Inference Algorithms

The module uses several inference algorithms:

  • Class Inference: Clustering entities by type and attribute similarity
  • Property Inference: Determining domain/range based on connected entity types
  • Hierarchy Inference: `A is_a B` detection based on subset relationships

Ontology Ingestion

Ingest existing ontology files directly into usable data structures using OntologyIngestor.

Function: ingest_ontology(source, method="file")

Argument Description
source File path, directory path, or list of paths
method Ingestion method (default: "file")

Example:

from semantica.ontology import ingest_ontology

# Ingest file
data = ingest_ontology("ontology.ttl")

# Ingest directory
dataset = ingest_ontology("ontologies/")

Main Classes

OntologyEngine

Unified orchestration for generation, inference, validation, OWL export, and evaluation.

Methods:

Method Description
from_data(data, **options) Generate ontology from structured data
from_text(text, provider=None, model=None, **options) LLM-based generation from text
validate(ontology, **options) Validate ontology consistency
infer_classes(entities, **options) Infer classes from entities
infer_properties(entities, relationships, classes, **options) Infer properties
evaluate(ontology, **options) Evaluate ontology quality
to_owl(ontology, format="turtle") Export OWL/RDF serialization
export_owl(ontology, path, format="turtle") Save OWL to file

Quick Start:

from semantica.ontology import OntologyEngine

engine = OntologyEngine(base_uri="https://example.org/ontology/")

data = {"entities": entities, "relationships": relationships}
ontology = engine.from_data(data, name="MyOntology")

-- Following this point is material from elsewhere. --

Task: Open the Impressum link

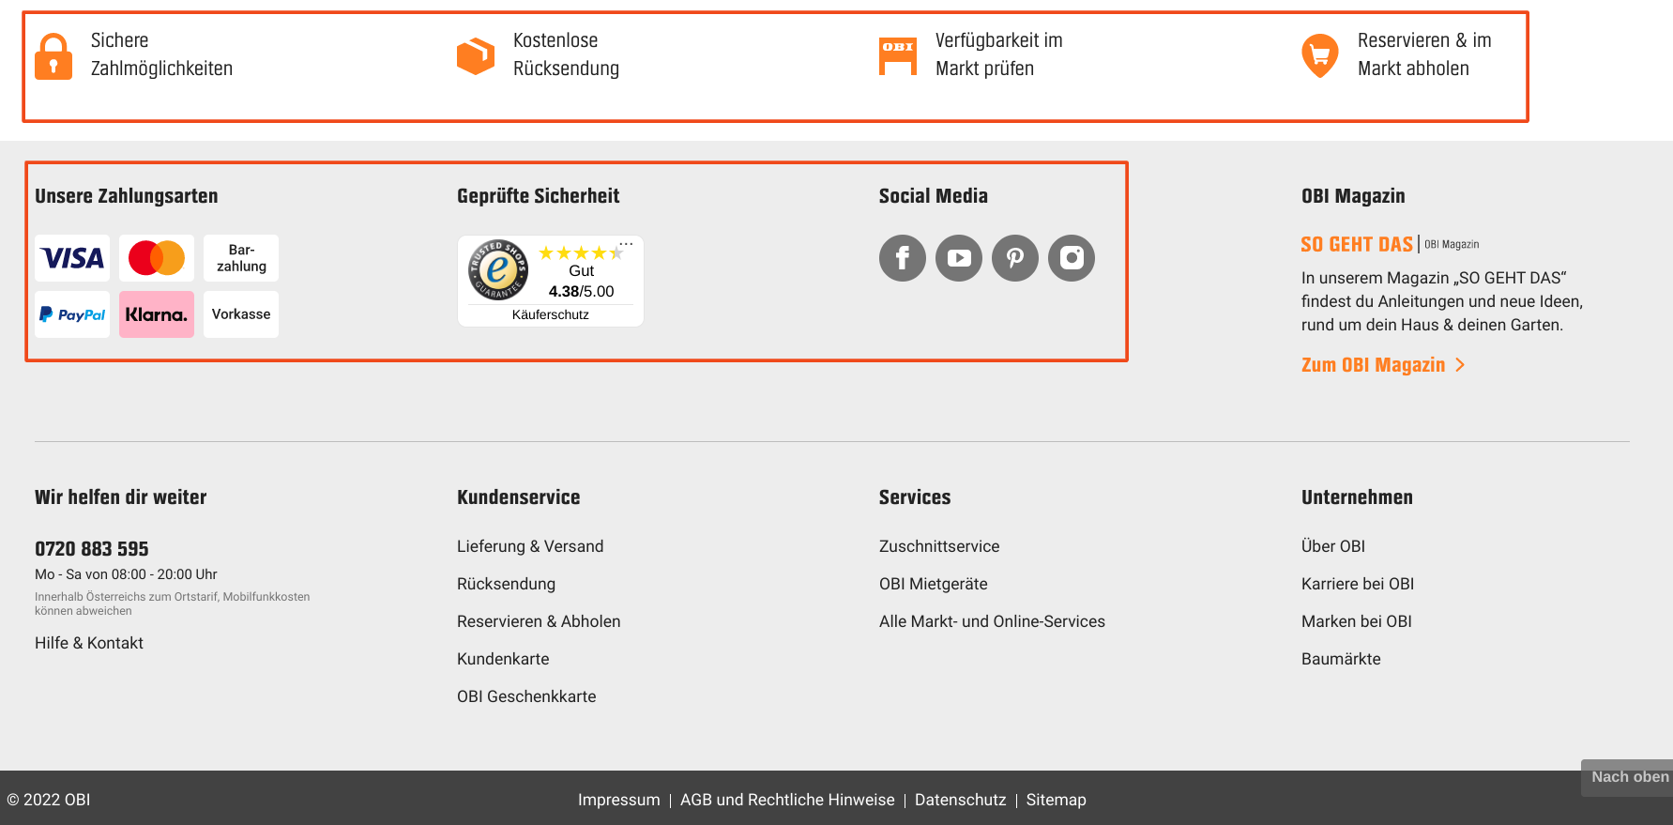Action: pos(618,800)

turtle = engine.to_owl(ontology, format="turtle")

LLMOntologyGenerator

LLM-based ontology generation with multi-provider support (openai, groq, deepseek, huggingface_llm).

Example:

from semantica.ontology import OntologyEngine

text = "Acme Corp. hired Alice in 2024. Alice works for Acme."
engine = OntologyEngine()

ontology = engine.from_text(
    text,
    provider="deepseek",
    model="deepseek-chat",
    name="EmploymentOntology",
    base_uri="https://example.org/employment/",
)

Environment variables:

export OPENAI_API_KEY=...
export GROQ_API_KEY=...
export DEEPSEEK_API_KEY=...

OntologyGenerator

Main entry point for the generation pipeline.

Methods:

Method Description
generate_ontology(data) Run full pipeline
generate_from_schema(schema) Generate from explicit schema

Example:

from semantica.ontology import OntologyGenerator

generator = OntologyGenerator(base_uri="http://example.org/onto/")
ontology = generator.generate_ontology({
    "entities": entities,
    "relationships": relationships
})
print(ontology.serialize(format="turtle"))

OntologyEvaluator

Scores ontology quality.

Methods:

Method Description
evaluate_ontology(ontology) Calculate evaluation metrics
calculate_coverage(ontology, questions) Verify coverage

ReuseManager

Manages external dependencies.

Methods:

Method Description
import_external_ontology(uri, ontology) Load and merge external ontology
evaluate_alignment(uri, ontology) Assess alignment and compatibility

OntologyIngestor

Handles ingestion of existing ontologies from files and directories.

Methods:

Method Description
ingest_ontology(file_path) Ingest a single ontology file
ingest_directory(directory_path) Recursively ingest ontology files from a directory

Unified Engine Examples

from semantica.ontology import OntologyEngine

engine = OntologyEngine(base_uri="https://example.org/ontology/")

# Generate
ontology = engine.from_data({
    "entities": entities,
    "relationships": relationships,
})

# Validate
result = engine.validate(ontology, reasoner="hermit")
print("valid=", result.valid, "consistent=", result.consistent)

# Export
turtle = engine.to_owl(ontology, format="turtle")

Configuration

Environment Variables

export ONTOLOGY_BASE_URI="http://my-org.com/ontology/"
export ONTOLOGY_STRICT_MODE=true

YAML Configuration

ontology:
  base_uri: "http://example.org/"
  generation:
    min_class_size: 5
    infer_hierarchy: true

Ontology Alignment

Semantica supports mapping and connecting different ontologies to unify data across systems, standards, and domains. This enables cross-system interoperability, allowing a single semantic layer to span multiple standards (e.g., internal models and industry standards).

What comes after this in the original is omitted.